Sometimes, when we think we want more money, what we really need is to solve a problem, and money is just easy shorthand for doing so.

But since raises can be notoriously difficult to procure, before you ask, you may want to determine whether your problem really is your salary.

It can be a challenge to sort out which aspects of your job constitute the problem, but the main question is whether you love what you do.

If you enjoy your job but have trouble making ends meet, something financial will have to give. It may be your lifestyle, or it may be your salary and benefit package. Negotiations on both ends of this question should reveal a better solution.

But what if you're not in love with your job?

If every time you think about it you find you're bargaining with yourself, that's a different problem. If you often repeat phrases such as "this job would be great if only the X would go away," or "the money would be fine if X, Y and Z would change," then perhaps what you really need isn't money but an adjustment in your job's fit.

After all, the pressure you're under might not go away with a mere raise, and higher compensation can carry with it higher quotas on your productivity.

Just as pants can "fit" a teenager if the waistband hangs somewhere near their knees, but only fit a retiree if they button around the chest, finding the right job fit isn't the same for everybody either. Sometimes we can make alterations in our job fit via better working conditions, a better-focused area of responsibility, enhanced authority to solve problems, more vacation time, flexible hours, more opportunity for advancement, education or enhanced benefits -- or even a revolution in personal attitude.

Set the Money Aside

If a raise isn't forthcoming, then, you need to figure out solutions.

Go down the list of your complaints, responsibilities and benefits.
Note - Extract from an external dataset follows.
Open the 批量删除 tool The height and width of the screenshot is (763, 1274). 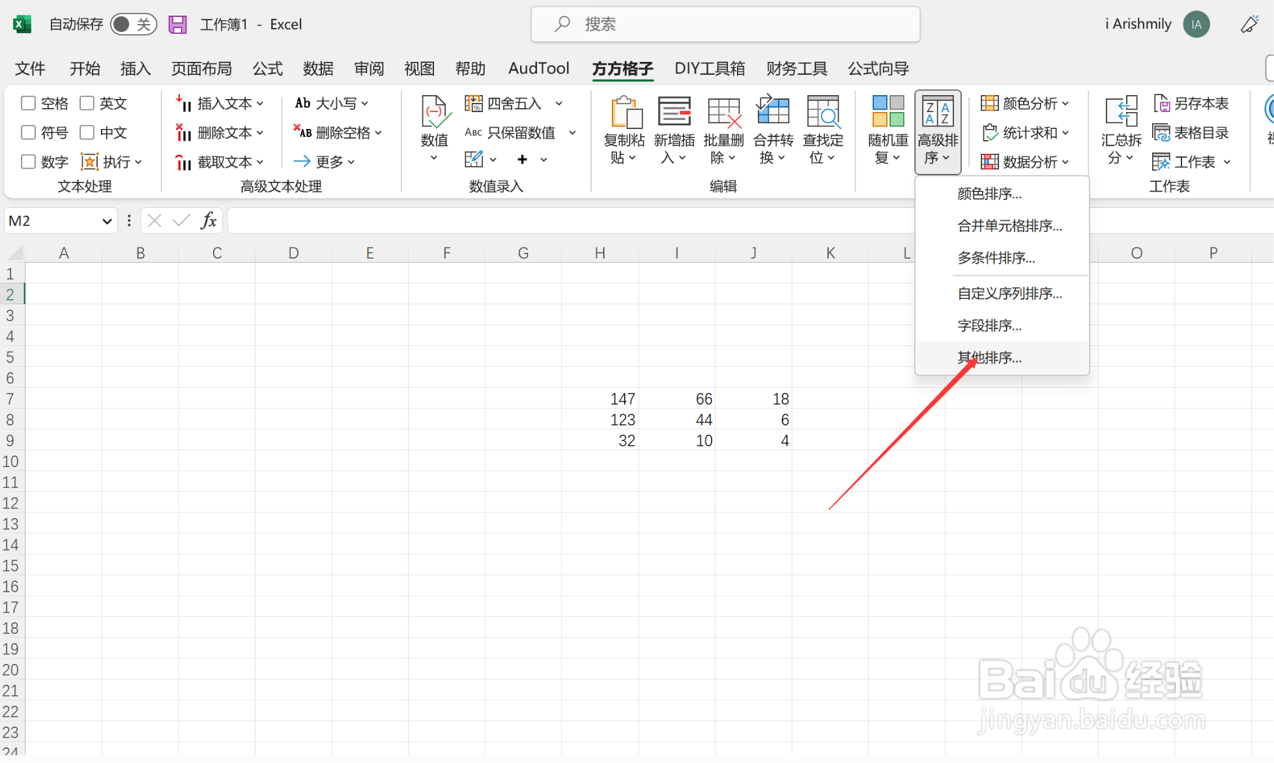(723, 130)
Out of earshot of your colleagues and your boss, brainstorm with the items one at a time. If you had to fix your job fit considering each aspect, what precise changes, other than an increased salary, would make it work?
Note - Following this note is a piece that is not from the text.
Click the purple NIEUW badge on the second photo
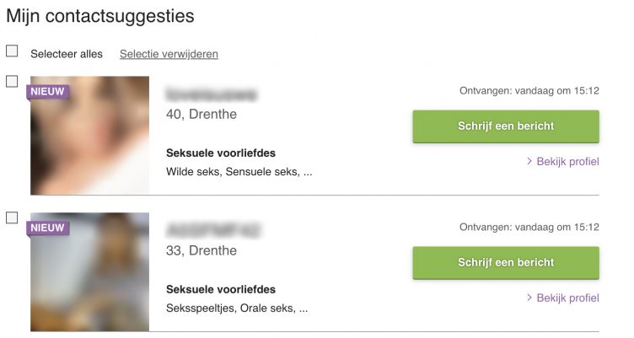 click(x=48, y=228)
You can sort the list by degree of attainability, both for you and for your company.

Just guessing at this can be difficult. It may seem easiest for your company to send you to a continuing-education seminar to enhance your problem-solving authority, but that might not be true -- there may be invisible budgetary or man-hour constraints that your boss faces. So you'll need to ask your boss or inquire about coworkers' experiences, even if you have to pretend not to have a vested interest in the answers.

During the course of your research into the degree of adjustments available at your employer, you may even discover options that you didn't know existed.

In some smaller companies, bosses may be happiest to pick up the tab on nonsalary compensations that do not affect calculations for pension contributions and benefit packages. Others may have special relationships with educators that they are happy to set at your service. Another employer might have been hoping to improve the work environment but didn't have time to implement it. Who knows? You might be appointed to do so, and your questions may open more doors than they shut.

When you have your list straight and you've availed yourself of all the resources to find solutions, then it's time to bring it to your boss' attention, to find out what combination of adjustments can make your job more enjoyable.

This will show that you are in the business of solving your own problems, not adding to your boss' burdens. And it makes the important part from your boss's perspective -- to find out how your goals can best serve the company's -- easy to accomplish.

This, in turn, could point you toward something even better than a raise: a promotion. So now who wears the pants in your office?